Changing the Grade of the Houston Landscape Creates Interest
Grading, by definition, is altering the slope of the Houston landscape between one point and the property and another. This is a vital, albeit little publicized element to residential landscape design.
Water runoff is one of the primary functions of landscape grading. Drainage is always a challenge anywhere we work on the Houston landscape because almost the entire city is completely flat. Virtually anywhere we build something, we must engineer strategies for getting excess water away from sensitive plants and expensive outdoor architecture.
Creating a grade is more difficult than one would assume. Beyond the exterior walls of the house (which requires flat terrain for a stable foundation), the yard has to have a certain level of slope and elevation to appear interesting.
However, to say this is one thing, to do it is another. Landscape architects cannot just randomly alter the elevation of an entire yard because it will harm or kill trees. Special zones of interest have to be carefully portioned in the landscape master plan, then graded appropriately to their intended function and desired aesthetic.
In a new yard, raising different parts of the Houston landscape can work toward creating different areas for outdoor rooms, special gardens, fountain areas, natural ponds, and lighted pathways. Raising the grade at one end of the yard can create special space that either invites guests into a secluded area, or politely says “for residents and family only.”
In a Houston landscape design that already has been extensively developed with pools, outdoor buildings, and pre-existing gardens, it is better to enhance existing grade than to attempt to force a new grade onto an area.

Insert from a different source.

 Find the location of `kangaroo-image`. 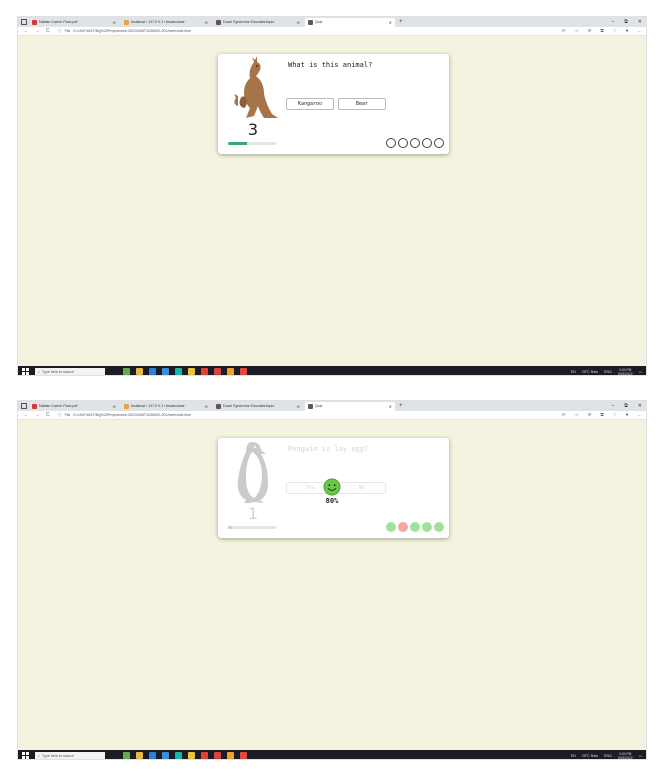

kangaroo-image is located at coordinates (256, 87).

For instance, in project that we did a few years back, we graded the pool, and we left the patio high. This allowed us to both remodel the pool, and it created in a better focal point for gatherings. People sitting or standing around the patio can now overlook the water from an elevated perspective.

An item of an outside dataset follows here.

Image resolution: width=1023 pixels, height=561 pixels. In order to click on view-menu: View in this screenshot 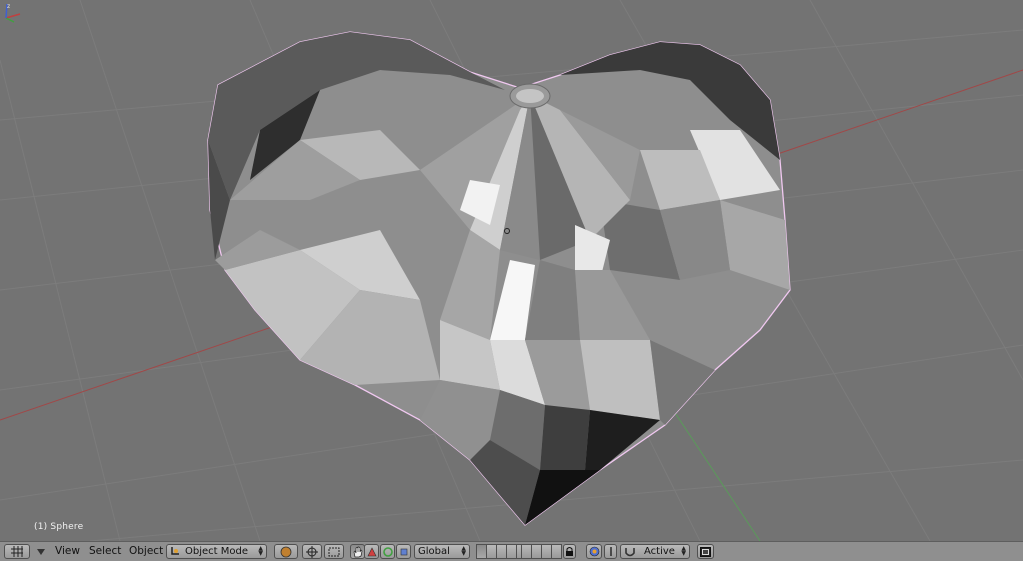, I will do `click(68, 551)`.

Another project of ours involved creating more interest around an outdoor room. What we did in this project was to raise the grade in the rest of back yard. In order to get to the outdoor room, a person had to step down from any other area of the backyard. Without this shift, the room would not have that feeling of interest.

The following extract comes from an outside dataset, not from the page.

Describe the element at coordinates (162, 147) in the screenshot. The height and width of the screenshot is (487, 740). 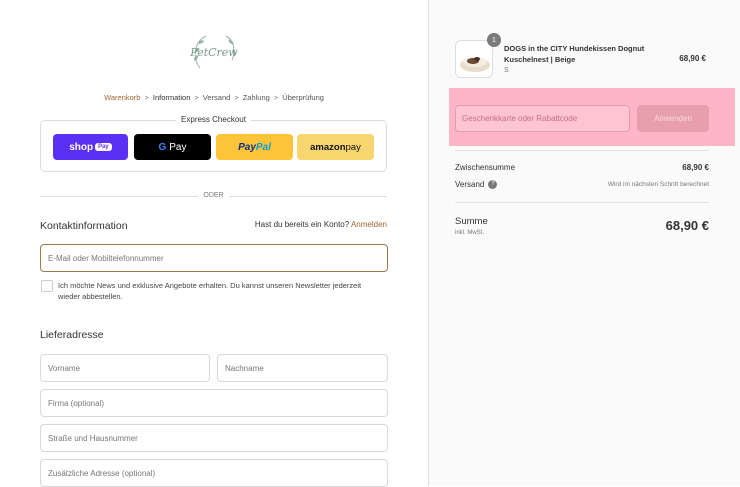
I see `google-g-icon: G` at that location.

To avoid harming trees, this was also done in a very subtle way. The total grade drop was only about 16 inches. In order to make it seem like more than that, we built the 4 four inches high rather than the standard 2.8 inches used on typical walkways. Four-inch steps gives a person a very real sense of lowering elevation, which on a Houston landscape is just enough to create the emotion and interest we were looking for.
Grading the landscape can be done in both front yard and back yard landscape design. In the front yards of larger estates, many people like to have an elevated patio or gazebo set aside for large outdoor summer parties that need both the front and back yards to accommodate all the guests.
Such events will no doubt have many cars parked in front of the house. To help prevent them from detracting too much from home architecture, the grade of the motor court can be lowered so that they are partially obscured from view.
In back yards, patios need to good drainage without obviously visible slope. In some Houston landscape projects, we may gradually slop the patio toward a large garden, using it as a catch basin of sorts.
If there is no nearby garden of appropriate size, we can build concealed drains into the hardscape every six feet to prevent fluctuation in grade beyond one inch and thus make the patio appear completely flat.